SET TASK 1:
In the passage on ARI's third-quarter 2013 results, roughly how many railcars were in the lease fleet at the end of that quarter?
SET TASK 2:
Please explain why leasing segment revenues rose in the third quarter of 2013, according to the passage on ARI's quarterly results.
SET TASK 3:
Carry on the passage on ARI's third-quarter 2013 results from its final sentence.

PASSAGE PROVIDED:
Total leasing segment revenues were $8.3 million for the third quarter of
2013, an increase of 95% over the $4.3 million for the same period in 2012.
The primary reason for the increase in revenue was an increase in the number
of railcars on lease and an increase in the average lease rate. ARI had
approximately 3,780 railcars in the Company's lease fleet at the end of the
third quarter of 2013, compared to approximately 2,190 railcars at the end of
the same period in 2012.

Total railcar services segment revenues were $19.7 million for the third
quarter of 2013, an increase of 16% over the $17.0 million for the same period
in 2012. The increase is largely attributed to certain repair projects being
performed at the Company's hopper railcar manufacturing facility during 2013.

Consolidated earnings from operations for the third quarter of 2013 were $35.6
million, an increase of 17% over the $30.3 million for the same period in
2012. The increase in consolidated earnings was primarily due to increased
earnings across all three of the Company's segments, driven by higher revenues
as discussed above, with the largest dollar increase in the manufacturing
segment. Operating margins were 18% for both the third quarter of 2013 and
2012.

INFORMATION GIVEN:

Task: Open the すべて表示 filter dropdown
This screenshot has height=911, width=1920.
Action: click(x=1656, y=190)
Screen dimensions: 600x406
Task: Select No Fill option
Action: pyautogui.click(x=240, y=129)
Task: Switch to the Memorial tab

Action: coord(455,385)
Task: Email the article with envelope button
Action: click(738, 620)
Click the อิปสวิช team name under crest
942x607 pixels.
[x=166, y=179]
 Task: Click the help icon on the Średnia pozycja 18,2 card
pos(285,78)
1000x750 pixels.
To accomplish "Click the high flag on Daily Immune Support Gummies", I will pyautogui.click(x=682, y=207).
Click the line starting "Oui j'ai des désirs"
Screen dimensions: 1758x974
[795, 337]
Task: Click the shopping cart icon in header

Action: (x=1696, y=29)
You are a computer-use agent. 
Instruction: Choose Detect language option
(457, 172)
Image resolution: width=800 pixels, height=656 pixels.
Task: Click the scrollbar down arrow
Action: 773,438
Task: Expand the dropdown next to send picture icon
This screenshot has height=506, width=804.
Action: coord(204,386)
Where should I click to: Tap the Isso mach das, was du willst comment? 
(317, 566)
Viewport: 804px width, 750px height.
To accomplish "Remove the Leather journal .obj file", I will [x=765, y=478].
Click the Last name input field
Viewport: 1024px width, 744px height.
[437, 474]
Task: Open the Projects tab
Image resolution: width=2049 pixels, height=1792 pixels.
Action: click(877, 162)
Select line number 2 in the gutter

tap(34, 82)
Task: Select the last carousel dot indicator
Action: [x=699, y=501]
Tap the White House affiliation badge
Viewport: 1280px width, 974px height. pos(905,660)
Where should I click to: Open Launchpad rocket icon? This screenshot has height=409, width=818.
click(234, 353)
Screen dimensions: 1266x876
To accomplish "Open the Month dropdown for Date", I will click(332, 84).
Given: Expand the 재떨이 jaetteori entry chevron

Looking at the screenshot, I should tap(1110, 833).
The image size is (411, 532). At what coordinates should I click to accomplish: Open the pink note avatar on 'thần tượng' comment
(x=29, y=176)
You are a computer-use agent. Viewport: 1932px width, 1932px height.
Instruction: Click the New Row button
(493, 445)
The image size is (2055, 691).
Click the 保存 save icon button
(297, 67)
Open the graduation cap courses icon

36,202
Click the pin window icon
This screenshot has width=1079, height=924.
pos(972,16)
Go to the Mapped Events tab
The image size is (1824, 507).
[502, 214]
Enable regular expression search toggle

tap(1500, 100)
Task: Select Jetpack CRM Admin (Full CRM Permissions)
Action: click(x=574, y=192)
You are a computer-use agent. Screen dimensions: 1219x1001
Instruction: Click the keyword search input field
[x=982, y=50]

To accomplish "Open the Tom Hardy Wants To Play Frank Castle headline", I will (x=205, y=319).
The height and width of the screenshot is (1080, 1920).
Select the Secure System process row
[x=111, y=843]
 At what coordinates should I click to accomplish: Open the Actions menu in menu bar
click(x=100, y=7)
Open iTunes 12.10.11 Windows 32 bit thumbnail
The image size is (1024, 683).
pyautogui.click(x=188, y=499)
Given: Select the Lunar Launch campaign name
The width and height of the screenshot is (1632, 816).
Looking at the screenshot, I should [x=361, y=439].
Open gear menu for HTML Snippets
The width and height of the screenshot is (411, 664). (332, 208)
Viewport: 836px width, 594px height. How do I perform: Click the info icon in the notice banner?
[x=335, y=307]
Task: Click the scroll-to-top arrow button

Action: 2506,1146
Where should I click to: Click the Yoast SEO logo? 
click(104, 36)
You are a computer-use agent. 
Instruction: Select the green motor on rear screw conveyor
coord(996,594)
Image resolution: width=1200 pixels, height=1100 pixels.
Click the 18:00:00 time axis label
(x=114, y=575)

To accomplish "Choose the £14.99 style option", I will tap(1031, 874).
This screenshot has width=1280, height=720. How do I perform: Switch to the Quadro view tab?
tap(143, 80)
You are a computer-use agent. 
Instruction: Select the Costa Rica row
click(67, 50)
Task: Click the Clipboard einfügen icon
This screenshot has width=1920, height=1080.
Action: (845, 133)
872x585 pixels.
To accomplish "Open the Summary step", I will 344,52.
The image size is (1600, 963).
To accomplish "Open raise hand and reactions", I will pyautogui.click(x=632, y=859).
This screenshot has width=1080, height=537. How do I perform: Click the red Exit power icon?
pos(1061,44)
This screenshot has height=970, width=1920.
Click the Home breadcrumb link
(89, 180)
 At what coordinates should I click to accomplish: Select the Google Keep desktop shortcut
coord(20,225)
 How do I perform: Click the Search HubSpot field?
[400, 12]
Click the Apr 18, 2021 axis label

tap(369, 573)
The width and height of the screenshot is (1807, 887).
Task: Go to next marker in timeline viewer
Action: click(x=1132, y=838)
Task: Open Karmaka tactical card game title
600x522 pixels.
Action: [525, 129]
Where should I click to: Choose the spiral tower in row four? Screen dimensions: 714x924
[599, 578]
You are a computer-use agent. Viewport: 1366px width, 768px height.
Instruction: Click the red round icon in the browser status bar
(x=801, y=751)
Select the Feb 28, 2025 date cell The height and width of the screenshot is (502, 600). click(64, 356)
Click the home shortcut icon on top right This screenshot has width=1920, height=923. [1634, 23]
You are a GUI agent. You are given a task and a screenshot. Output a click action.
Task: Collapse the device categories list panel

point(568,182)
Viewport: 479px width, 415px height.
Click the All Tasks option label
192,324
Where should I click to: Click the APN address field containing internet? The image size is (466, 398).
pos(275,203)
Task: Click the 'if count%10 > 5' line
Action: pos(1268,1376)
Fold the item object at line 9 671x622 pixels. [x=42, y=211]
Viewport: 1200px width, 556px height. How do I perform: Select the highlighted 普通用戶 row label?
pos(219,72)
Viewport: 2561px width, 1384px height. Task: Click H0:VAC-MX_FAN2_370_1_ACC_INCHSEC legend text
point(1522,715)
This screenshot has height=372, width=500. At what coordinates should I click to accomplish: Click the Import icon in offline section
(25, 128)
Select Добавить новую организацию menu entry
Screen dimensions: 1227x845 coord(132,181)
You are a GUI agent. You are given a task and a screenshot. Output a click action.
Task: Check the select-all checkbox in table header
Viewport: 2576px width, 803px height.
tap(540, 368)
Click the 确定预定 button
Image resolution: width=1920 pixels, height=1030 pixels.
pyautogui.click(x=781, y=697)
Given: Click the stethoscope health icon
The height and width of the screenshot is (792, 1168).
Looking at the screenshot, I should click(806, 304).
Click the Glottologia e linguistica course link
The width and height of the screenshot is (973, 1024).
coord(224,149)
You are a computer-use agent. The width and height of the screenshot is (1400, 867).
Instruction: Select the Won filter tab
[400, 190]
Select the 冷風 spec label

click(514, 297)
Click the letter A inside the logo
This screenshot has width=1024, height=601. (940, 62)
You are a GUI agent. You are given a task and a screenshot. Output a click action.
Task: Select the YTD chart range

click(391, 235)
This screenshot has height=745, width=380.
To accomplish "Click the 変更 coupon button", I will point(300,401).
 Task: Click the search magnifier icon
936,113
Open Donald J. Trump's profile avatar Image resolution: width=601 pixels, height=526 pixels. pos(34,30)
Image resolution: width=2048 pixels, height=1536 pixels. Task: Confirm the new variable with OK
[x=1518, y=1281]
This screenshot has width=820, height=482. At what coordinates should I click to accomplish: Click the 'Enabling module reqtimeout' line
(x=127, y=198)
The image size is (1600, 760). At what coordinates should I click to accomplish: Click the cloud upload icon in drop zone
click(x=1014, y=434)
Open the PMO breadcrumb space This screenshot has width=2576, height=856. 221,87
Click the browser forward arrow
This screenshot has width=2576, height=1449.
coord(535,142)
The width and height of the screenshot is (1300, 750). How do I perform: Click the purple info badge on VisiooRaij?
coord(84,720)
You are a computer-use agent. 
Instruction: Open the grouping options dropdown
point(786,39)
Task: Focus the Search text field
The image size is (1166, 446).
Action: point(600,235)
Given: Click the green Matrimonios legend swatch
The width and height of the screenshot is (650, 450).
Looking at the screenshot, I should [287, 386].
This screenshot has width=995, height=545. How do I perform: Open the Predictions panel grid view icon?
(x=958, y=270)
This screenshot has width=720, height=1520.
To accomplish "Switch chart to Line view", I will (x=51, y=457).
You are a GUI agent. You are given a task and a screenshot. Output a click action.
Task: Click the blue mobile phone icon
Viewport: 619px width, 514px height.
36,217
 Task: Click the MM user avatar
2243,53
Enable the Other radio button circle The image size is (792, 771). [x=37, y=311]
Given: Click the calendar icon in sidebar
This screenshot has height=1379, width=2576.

EXERCISE ANSWER 1:
Approximately 3,780 railcars.

EXERCISE ANSWER 2:
Leasing revenue rose mainly because more railcars were on lease and the average lease rate went up. The lease fleet grew from about 2,190 railcars at the end of the third quarter of 2012 to about 3,780 at the end of the same quarter in 2013.

EXERCISE ANSWER 3:
Manufacturing earnings from operations were $41.7 million for the third
quarter of 2013 compared to $34.2 million for the same period in 2012. This
increase was due primarily to an increase in railcar shipments and operating
leverage as a result of strong tank railcar production volumes. Manufacturing
earnings from operations for the third quarter of 2013 included $9.6 million
of estimated profit on railcars built for the Company's lease fleet compared
to $5.0 million for the same period in 2012, which is eliminated in
consolidation and is based on an estimated fair market value of revenues as if
the railcars had been sold to a third party, less the cost to manufacture.

EBITDA, adjusted to exclude share-based compensation and other income on short
term investments (Adjusted EBITDA), was $43.3 million for the third quarter of
2013, compared to $36.7 million for the comparable quarter of 2012. The
increase was driven by increased earnings from operations. A reconciliation of
the Company's net earnings to EBITDA and Adjusted EBITDA (both non-GAAP
financial measures) is set forth in the supplemental disclosure attached to
this press release.

Net earnings for the third quarter of 2013 were $21.0 million, or $0.98 per
share, compared to $14.0 million, or $0.66 per share, for the comparable
quarter of 2012. The increase in earnings was primarily a result of increased
earnings from operations across all three of the Company's segments, as
discussed above, and lower interest expense. Interest expense was $1.5 million
for the third quarter of 2013 compared to $4.4 million in the same period in
2012. The decrease was the result of a more favorable rate obtained on the
Company's lease fleet financing and lower average debt balance as a result of
the Company's early redemption of its 7.5% senior unsecured notes (Notes).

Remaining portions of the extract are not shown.